Gio foi quem escolheu, há um tempo atrás, a cor desse capítulo. Dedico a ela esse vermelho tão bonito e cheio de nuances. 🌹

Boa leitura!

- Mia Bitencourt. 🌹

Capítulo 19 - Bordô


Fanfic / Fanfiction Colors - Euleta - Bordô

Pelos cômodos, na cômoda do quarto, uma banheira repleta de flores. Pela estrada, pela rua, na calçada. Flores no jardim, pétalas ao vento, para tu contares. Para além dos nomes, que possam dizê-las. Flores pra compores metáforas antes de comê-las. Para quando tu chegares. Flores para quando tu chorares. Uma dinâmica botânica de cores para tu dispores, pela casa. – Flores, Zélia Duncan.

Mãos que subiam desgovernadas pelas costas femininas. Que desciam vagarosas pelos ombros masculinos. Ditavam coisas que não se pode ouvir, pediam outras que não se deve fazer. Já que a vida é um descompasso, queriam que o ar faltasse – e que voltasse em um respirar sem ritmo. Vermelho bordô, o transcendental, sem linhas tênues, é o extremo. Ou é choro, ou é vivacidade. Cidade de vinhedos, percebe-se nela o valor do álcool, dos brindes, das taças e das uvas. Do requinte, luxúria, encantaria, das forças que se esvaem e daquele último grito alcoólico de coragem.  

Bordeaux é a cor da caloria que ressurge no corpo, feito animal peçonhento que se esgueira silencioso. 

Eugênio e Violeta eram inconsequentes, desde sempre, ela mais do que ele. Uma desvairada sem pudores, sem paradeiro, liberta e barulhenta, daquelas que grita sem pensar e escuta o que não quer. Defeitos de uma cor que ama e a move, os lábios bordôs são capazes de ir do grito ao gemido, do prazer a confusão. Quanto a ele, é o ciúmes. O vermelho de Eugênio é o ciúmes e o fato dele ter aprendido com o tempo como machucá-la de volta. Eram as brigas dos dois – o odiar da boca para fora. Eles mudavam constantemente muitas coisas em si para se manterem juntos, e tinham algo incapaz de mudar – sexo. Esse sempre estaria presente, era ele quem cessava as brigas, os transtornos, os problemas. De um todo, foi o que os salvou, agora era apenas uma forma de causar eriçamento na pele.  

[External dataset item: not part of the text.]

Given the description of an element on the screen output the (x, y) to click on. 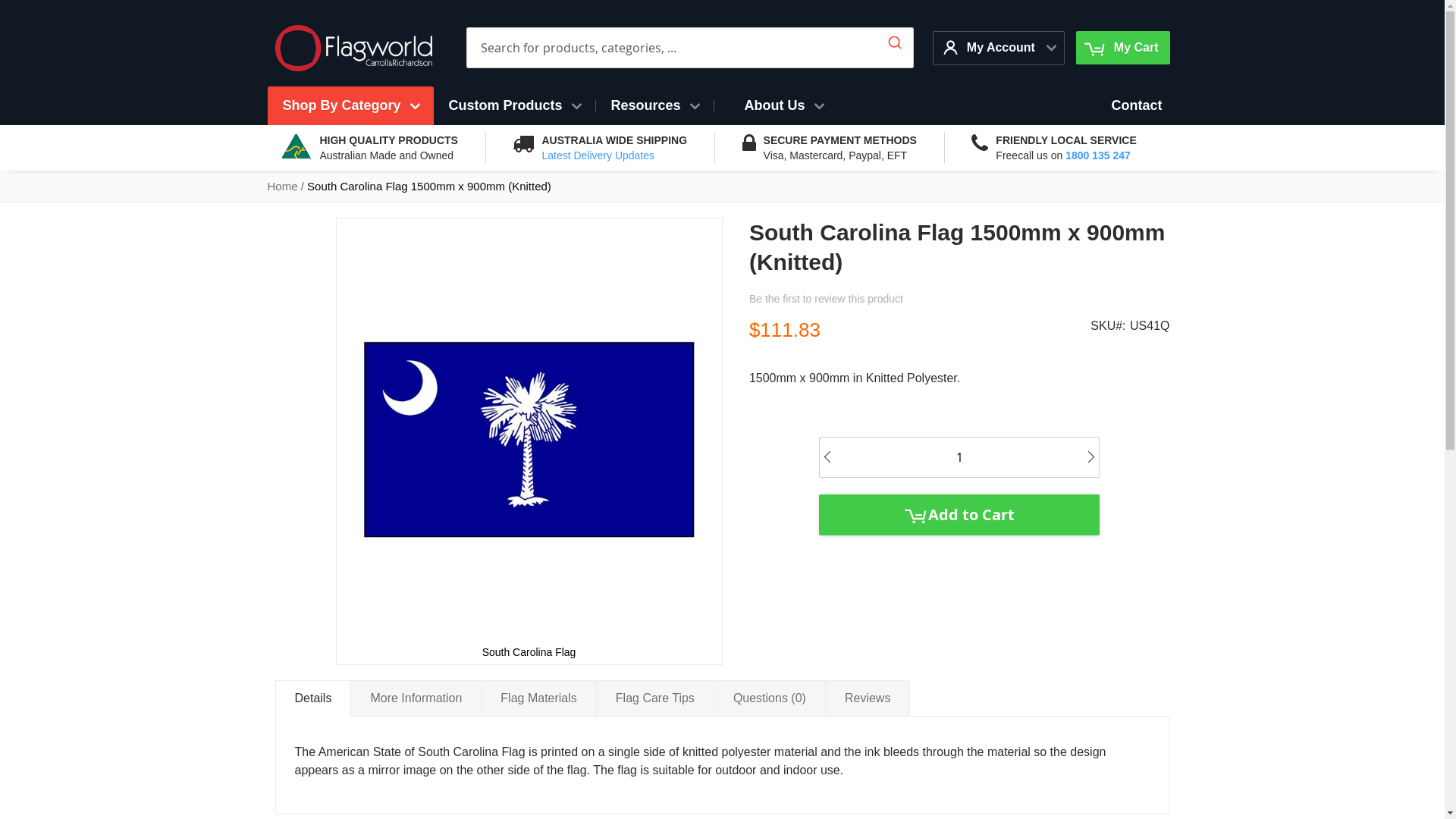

Um casal que já fora marcado pela vida agora se resume a um batom bordô marcado em camisa branca.

Chegaram da festa dos amigos, colocaram a caçula na cama e aproveitaram que estavam sem as filhas mais velhas por perto – que foram para a casa da amiga. Pegaram uma garrafa de vinho na adega para findar aquela noite, tinham duas taças de cristal em mãos e o líquido que os fazia aquecer. Ela levantou do sofá e o fitou ébria.

- Você me deixa tonta. – Sorriu. – Ai, Eugênio, que saudade eu tive disso! 

- É o vinho que te deixa tonta. – Tirava a gravata com a mão livre. – Saudade de ficar bêbada comigo? – Riu. 

- Fiquei muitas vezes bêbada sem você. – Virou a taça. – Agora estamos aqui. – Suspirou. – Juntos de novo. E eu não preciso esquecer a tua presença, amor. Não preciso mais. – Fechou os olhos. 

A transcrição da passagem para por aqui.